Word about what is possible under a greater degree of individual freedom is hardly information that will be passed between the Iran Iraq and Afghanistan that existed as little as a decade ago.  Pakistan, now finds itself in a  fight for it’s life with the extremists, but it does seem one they’ll win.  Syria, on the other end of this map,  is now isolated from other extremist states,and will be increasingly unable to aid the cause of the extremists in any significant way. Eventually the pressure there will build to the point where it has in Iran, and freedom will take root there, as well.

As The Doctor says:

It would mark a decisive blow to Islamist radicalism, of which Iran today is not just standard-bearer and model, but financier and arms supplier. It would do to Islamism what the collapse of the Soviet Union did to communism — leave it forever spent and discredited.

In the region, it would launch a second Arab spring. The first in 2005 — the expulsion of Syria from Lebanon, the first elections in Iraq and early liberalization in the Gulf states and Egypt — was aborted by a fierce counterattack from the forces of repression and reaction, led and funded by Iran.

Now, with Hezbollah having lost elections in Lebanon and with Iraq establishing the institutions of a young democracy, the fall of the Islamist dictatorship in Iran would have an electric and contagious effect. The exception — Iraq and Lebanon — becomes the rule. Democracy becomes the wave. Syria becomes isolated; Hezbollah and Hamas, patronless. The entire trajectory of the region is reversed.

Go and read the article for his full comments.

Meanwhile, back here, in the states, we have what passes for a leader under the name of Obama. As I said in last night’s Ramble… Obama’s choice to remain near silent in all of this will cost a lot of Iranian lives on the way to that freedom, however. Thus the question for us as a nation, is how we will be remembered by the Iranian people and indeed the rest of the world, once that shift to freedom takes place. As it stands now, I can’t see it being the world’s perception of us not supporting freedom in this case, being a good one. They’ll remember an entire generation of Iranian freedom fighters getting washed away by these thugs… while, under what passes for leadership by Obama, we stood by and refused to help.

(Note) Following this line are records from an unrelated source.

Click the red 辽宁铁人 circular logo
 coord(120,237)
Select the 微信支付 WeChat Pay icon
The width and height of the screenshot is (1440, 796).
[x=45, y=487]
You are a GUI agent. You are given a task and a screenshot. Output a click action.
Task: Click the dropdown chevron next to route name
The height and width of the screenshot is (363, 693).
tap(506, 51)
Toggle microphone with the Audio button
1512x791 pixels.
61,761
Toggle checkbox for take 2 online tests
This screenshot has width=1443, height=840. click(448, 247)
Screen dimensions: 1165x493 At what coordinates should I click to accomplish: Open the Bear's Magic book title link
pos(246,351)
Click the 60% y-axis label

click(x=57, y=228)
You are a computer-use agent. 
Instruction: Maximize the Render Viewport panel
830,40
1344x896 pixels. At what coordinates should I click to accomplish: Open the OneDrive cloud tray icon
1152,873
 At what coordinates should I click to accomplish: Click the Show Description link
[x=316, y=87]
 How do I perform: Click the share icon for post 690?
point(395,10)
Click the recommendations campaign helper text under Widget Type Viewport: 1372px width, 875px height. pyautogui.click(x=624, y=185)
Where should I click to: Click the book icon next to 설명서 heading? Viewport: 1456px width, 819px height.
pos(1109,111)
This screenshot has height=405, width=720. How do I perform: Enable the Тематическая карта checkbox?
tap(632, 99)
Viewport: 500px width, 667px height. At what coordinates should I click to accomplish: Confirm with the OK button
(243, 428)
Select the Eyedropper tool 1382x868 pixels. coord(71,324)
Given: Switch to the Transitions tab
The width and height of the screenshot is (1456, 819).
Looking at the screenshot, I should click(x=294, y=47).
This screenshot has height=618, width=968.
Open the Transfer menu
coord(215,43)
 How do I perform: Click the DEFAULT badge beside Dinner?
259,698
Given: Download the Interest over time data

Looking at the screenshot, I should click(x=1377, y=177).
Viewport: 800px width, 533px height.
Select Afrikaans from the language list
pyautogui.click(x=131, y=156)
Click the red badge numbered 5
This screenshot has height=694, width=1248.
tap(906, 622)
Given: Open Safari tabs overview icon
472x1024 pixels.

And at the risk of seeming petty, there’s another issue that I’ll broach and leave hanging, not having fully thought it through;

What does it mean to all of Obama’s anti-Bush rhetoric when by virtue of Bush’s actions Democracy inexorably spreads through the region as now looks to me to be the case? Is it too much to suggest that Obama may actually want this revolution… and that in reality is what it is… to fail so as to prevent the hated BUUUSSSHHHHH from looking… Obama rhetoric not withstanding… like he had it correctly all along? What possible reason might Obama have for wanting to see the Middle East’s bid democracy fail, or at least minimize the connection to the actions of  George Bush?